Cosas que NO esperas ver en las cámaras de seguridad de un super, parte 1

 

Después de echar la tarde entre incredulidades, preguntas y ataques de risa… Son las nueve de la noche. Nunca una última media hora dio para tanto. Estoy empezando a preparar todo lo relativo al cierre de la tienda, en la oficina, cuando me llama Vicky por megafonía. Un pedido a domicilio. A las nueve de la noche… Genial. Yo pongo cara de que no pasa nada hasta que la clienta me dice: «A mí en verdad me gusta más Mercadona, pero esto ahora me pillaba más cerca». Yo pensando: “¿Tu familia bien verdad bonita?” Que a ver, te puede gustar lo que te dé la gana, como si te quieres meter cubitos de hielo en el higo, pero si vienes a última hora a hacer un pedido a domicilio ¡no vaciles porque te cobro hasta las bolsas!

Terminamos de preparar el domicilio y me voy a la oficina a seguir con el cierre. Me vuelve a llamar Vicky y esta vez dice la palabra clave para que yo sepa que han entrado amigos de lo ajeno. Amigas y conocidas en este caso. Me voy detrás… Vaya cierre me están dando. Como les frustro el robo se van como han venido pero cagándose en todo mi árbol genealógico desde el Paleolítico. Yo paso, no es hora de pelear… Me voy a la oficina de nuevo.

Las 21:20 horas, a diez minutos de cerrar… Megafonía: «Virginia acuda a caja por favor«. Salgo de la oficina con un cabreo ya considerable y le digo a la compañera:

– Dime Vicky.

– La del potorro caliente ha entrado.

(Obviamente después de lo que vimos a medio día en las cámaras no me hizo falta preguntar más detalles).

 

A mí me faltan patas “pa” correr y… No vais a adivinar a dónde se dirigía la muchachita… ¡Al congelador de los hielos! Los hielos se echaron a temblar y no del frío. Yo enfilo el pasillo como si hubiera visto al mismísimo Jason Momoa, me planto a su lado y  le suelto: «Perdona… ¿Vas a empezar otra bolsa o te traigo la que te ha sobrado a medio día?» 

A la niña se le cambia el color y se queda casi más blanca que yo.  Empieza a titubear sin poder decirme nada y a mirar para los lados. Como sigue muda, le insisto:

 A ver… Yo no vengo a regañarte. Yo necesito una explicación.

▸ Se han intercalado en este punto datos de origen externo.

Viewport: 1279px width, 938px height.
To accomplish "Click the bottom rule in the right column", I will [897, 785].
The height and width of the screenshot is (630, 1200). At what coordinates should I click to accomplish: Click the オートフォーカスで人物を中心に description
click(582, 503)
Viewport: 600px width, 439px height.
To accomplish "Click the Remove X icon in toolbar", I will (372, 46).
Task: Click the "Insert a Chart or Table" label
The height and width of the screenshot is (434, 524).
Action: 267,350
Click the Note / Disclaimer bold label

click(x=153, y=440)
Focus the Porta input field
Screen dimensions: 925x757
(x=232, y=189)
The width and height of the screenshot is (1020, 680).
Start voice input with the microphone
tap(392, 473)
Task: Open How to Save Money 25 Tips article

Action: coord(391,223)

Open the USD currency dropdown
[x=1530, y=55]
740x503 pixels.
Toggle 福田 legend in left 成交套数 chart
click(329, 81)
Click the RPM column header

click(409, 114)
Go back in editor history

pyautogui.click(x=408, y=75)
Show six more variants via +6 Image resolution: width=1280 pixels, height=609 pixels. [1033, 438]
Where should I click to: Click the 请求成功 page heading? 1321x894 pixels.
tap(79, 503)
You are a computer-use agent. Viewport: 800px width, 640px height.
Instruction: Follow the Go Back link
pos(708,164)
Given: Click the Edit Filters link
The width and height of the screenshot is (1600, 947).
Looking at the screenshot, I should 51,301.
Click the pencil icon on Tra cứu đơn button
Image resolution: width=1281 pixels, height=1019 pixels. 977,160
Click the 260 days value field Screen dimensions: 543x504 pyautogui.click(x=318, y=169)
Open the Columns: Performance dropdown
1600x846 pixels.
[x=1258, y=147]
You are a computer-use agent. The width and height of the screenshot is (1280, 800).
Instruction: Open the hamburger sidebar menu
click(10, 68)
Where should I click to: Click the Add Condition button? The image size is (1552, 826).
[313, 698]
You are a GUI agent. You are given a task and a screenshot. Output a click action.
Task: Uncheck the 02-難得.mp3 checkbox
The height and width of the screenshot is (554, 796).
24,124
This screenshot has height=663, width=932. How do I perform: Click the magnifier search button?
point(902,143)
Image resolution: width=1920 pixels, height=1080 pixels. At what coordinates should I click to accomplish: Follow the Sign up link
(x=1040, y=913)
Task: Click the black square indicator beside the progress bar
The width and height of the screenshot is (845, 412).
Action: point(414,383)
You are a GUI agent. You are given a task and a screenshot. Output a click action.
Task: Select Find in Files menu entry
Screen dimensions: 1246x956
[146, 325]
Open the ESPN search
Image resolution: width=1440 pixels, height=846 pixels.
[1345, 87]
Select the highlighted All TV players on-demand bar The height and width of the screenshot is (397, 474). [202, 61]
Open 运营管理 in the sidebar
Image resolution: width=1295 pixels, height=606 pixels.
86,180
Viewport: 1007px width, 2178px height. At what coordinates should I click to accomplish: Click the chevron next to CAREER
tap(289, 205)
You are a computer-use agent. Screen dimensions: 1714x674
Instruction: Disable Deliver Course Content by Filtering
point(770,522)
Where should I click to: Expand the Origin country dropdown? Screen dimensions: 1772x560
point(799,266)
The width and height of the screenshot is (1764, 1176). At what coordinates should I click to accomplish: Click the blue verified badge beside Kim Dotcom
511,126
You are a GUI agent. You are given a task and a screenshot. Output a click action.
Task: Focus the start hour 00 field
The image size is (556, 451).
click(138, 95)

Más titubeos y miradas de reojo. Y yo a pesar de haberle dicho que no iba a regañarle, empiezo a echarle la chapa de que si tenemos cámaras, que eso no se hace, que no es la primera vez… Hasta que aparece un muchachito de unos 10 años, claramente su hermano, que se dirige hacia nosotros y ella se descompone aún más si cabe.  «¿Me perdonas un momento?» Me dice mientras coge a su hermano del brazo y lo aparta. Yo, que en mi mente rebuscada pensaba que los dos hermanos estaban compinchados para realizar más hurtos, no los dejo solos y los sigo. La niña, me mira con cara de pedir clemencia, aparta al hermano y le dice algo al oído. Imagino que le diría que le esperase fuera porque el chiquillo salió y ella se volvió a donde yo estaba. Y ahí, habló:

– Perdona, te prometo que no voy a hacerlo más.

– Ya claro… Porque te hemos pillado. ¿Me puedes explicar por qué haces eso? 

– De verdad, no lo hago más… Te lo prometo.

– A ver, no lo vas a hacer más porque a la próxima vez se lo vamos a decir a tu padre cuando venga (es cliente habitual por lo visto, yo aún no me sé los parentescos de los clientes de esta tienda).

 

Ahí ya se viene abajo y confiensa:

– No, no… De verdad no le digas nada

– Pues explícame entonces por qué, para que pueda dormir tranquila esta noche y el resto de noches de mi vida

Un mojón pa mí iba a dormir yo tranquila después de lo que me dijo. La niña se arma de valor y me dice:

(Redoble de tambores)

¡QUE TIENE UNA OBSESIÓN CON EL HIELO Y NO LA PUEDE CONTROLAR!

Yo ahí ya no puedo con mi vida y lo único que atino a decirle es: «¿Tú sabes que puedes fabricar hielo en tu casa congelando agua?».

Aquí ya no le di el derecho a la réplica y le pedí por favor que se marchara, que era muy tarde… Ella me miró con la cara que puede mirar alguien a quién le han perdonado la vida y se marcha. Y desde ese día mis compis, los hielos y yo dormimos tranquilos.